Document excerpt:
>>>>>

The Terminal at 20: Steven Spielberg’s American limbo

Caught between big emotions and a big suspension of disbelief, this fairy tale about a man stuck at the airport resonates for those trapped in the in-between

Film Features Steven Spielberg
The Terminal at 20: Steven Spielberg’s American limbo
The Terminal Image: Amblin

Out there in the world of extremely-online cinephilia, there is an abstract idea called Top Shelf [insert name of a beloved auteur]. Even though no one can agree on, say, the best Pedro Almodóvar movie (it’s All About My Mother), or Paul Thomas Anderson’s greatest achievement (let’s say Phantom Thread), few would disagree that these examples belong in their respective filmmaker’s highest ranks.

But when it comes to Steven Spielberg—one of the greatest living American filmmakers—boy, does the definition of “top shelf” vary wildly. Take his 2004 delight The Terminal, for instance. I doubt anyone would place this lovely drama-comedy, about a heart-tugging case of incidental displacement and isolation, on the same tier where films like E.T., Jaws, Schindler’s List, or The Fabelmans proudly sit. (See, I know some are already shaking their fists at me for that last title. It’s a masterpiece, get over it.) But over the years, this critic heartily decided to place The Terminal (which opened to mixed critical reception in 2004) on Spielberg’s stuffed and arbitrary top shelf. Every once in a while, a film and the messiness of your own life sync up on such an inexplicable level that it instantly becomes a part of your personal history. That’s what happened to me in 2004, a tricky year in my admittedly privileged life.

I was 26, a New Yorker of four years after moving from Turkey to receive my graduate degree at the City University of New York. Graduate school days were already behind me at that point and I was working as a low-level account coordinator at an advertising agency—a grueling job with comical pay and long hours, but one that was nonetheless educational and accepted my temporary work visa. I hated the work, but I excelled at it and I was happy in lots of ways. I was in love with another lowly account assistant (now my dear husband of 17 years and counting), I could miraculously afford a decent-enough rent-controlled apartment on my own, and I was making it work somehow. But whatever I thought I was achieving came to an abrupt halt when I got slammed by the brutal reality of my fast-expiring visa. My legal case to convert my temporary work permit to an H1B (which is a more stable kind of work visa that your employer must sponsor) got rejected by the government—in short, they thought I had no business stealing a job from a documented American. I could re-appeal or pack up and leave the country permanently.

<<<<<

What is needed:
Answer these about the article on The Terminal above:
1. In what year did The Terminal open, and how did critics receive it?
2. What country did the writer move from, and what university did the writer attend in New York?
3. What kind of visa did the writer's rejected case aim to obtain?

Raw records:
>>>>>

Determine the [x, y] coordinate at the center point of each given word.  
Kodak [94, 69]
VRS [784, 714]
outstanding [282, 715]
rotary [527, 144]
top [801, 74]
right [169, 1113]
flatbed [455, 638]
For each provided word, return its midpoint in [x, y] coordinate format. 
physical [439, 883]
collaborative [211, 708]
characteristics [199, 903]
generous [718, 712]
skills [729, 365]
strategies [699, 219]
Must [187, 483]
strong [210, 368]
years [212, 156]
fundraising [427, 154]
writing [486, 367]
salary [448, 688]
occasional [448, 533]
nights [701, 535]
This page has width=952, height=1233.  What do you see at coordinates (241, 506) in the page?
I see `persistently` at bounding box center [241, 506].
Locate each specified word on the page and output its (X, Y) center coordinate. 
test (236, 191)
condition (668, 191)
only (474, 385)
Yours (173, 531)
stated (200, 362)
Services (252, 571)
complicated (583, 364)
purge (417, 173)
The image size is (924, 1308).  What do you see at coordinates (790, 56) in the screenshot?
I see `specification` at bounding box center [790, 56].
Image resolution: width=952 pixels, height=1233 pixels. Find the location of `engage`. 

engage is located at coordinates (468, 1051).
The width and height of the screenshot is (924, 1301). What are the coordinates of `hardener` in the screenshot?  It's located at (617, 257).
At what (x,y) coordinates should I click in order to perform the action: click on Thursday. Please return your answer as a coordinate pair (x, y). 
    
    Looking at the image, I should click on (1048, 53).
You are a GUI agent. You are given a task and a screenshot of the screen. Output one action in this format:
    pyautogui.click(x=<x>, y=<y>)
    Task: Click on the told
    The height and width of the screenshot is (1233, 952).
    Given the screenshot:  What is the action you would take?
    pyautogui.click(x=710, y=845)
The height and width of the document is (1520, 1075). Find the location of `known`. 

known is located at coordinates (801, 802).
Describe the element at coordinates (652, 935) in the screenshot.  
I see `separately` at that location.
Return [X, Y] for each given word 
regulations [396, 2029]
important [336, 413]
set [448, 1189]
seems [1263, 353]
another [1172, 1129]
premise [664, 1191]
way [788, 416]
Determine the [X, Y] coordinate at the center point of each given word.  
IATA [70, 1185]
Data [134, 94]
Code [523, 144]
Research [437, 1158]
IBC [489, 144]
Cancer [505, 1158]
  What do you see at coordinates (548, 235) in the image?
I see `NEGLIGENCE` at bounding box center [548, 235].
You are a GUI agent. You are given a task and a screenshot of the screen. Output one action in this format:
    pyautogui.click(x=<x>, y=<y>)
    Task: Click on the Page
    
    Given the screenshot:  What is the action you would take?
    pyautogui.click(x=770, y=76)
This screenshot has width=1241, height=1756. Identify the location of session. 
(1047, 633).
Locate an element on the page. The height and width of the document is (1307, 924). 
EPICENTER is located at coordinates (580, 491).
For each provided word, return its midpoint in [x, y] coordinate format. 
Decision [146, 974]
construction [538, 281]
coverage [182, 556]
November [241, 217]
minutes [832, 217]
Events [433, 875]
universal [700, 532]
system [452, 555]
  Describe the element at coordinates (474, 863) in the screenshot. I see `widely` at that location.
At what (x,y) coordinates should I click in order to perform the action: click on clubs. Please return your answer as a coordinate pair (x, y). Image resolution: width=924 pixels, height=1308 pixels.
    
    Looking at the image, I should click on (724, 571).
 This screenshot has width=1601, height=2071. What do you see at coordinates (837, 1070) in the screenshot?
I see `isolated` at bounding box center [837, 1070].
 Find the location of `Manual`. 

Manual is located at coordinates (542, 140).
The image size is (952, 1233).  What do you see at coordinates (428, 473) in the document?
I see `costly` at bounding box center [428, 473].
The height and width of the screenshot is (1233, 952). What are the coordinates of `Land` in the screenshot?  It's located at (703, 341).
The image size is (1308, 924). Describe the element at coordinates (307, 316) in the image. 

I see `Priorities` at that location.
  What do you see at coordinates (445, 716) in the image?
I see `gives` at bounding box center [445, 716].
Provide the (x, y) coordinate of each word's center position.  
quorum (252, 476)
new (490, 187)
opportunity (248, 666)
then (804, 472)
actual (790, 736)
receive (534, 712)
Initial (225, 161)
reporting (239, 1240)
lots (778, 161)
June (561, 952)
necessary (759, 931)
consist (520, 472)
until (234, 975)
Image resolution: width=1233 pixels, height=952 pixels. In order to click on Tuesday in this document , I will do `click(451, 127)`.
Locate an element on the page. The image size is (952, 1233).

<<<<<

Result of the exercise:
1. 2004, to mixed critical reception.
2. Turkey; the City University of New York.
3. An H1B work visa.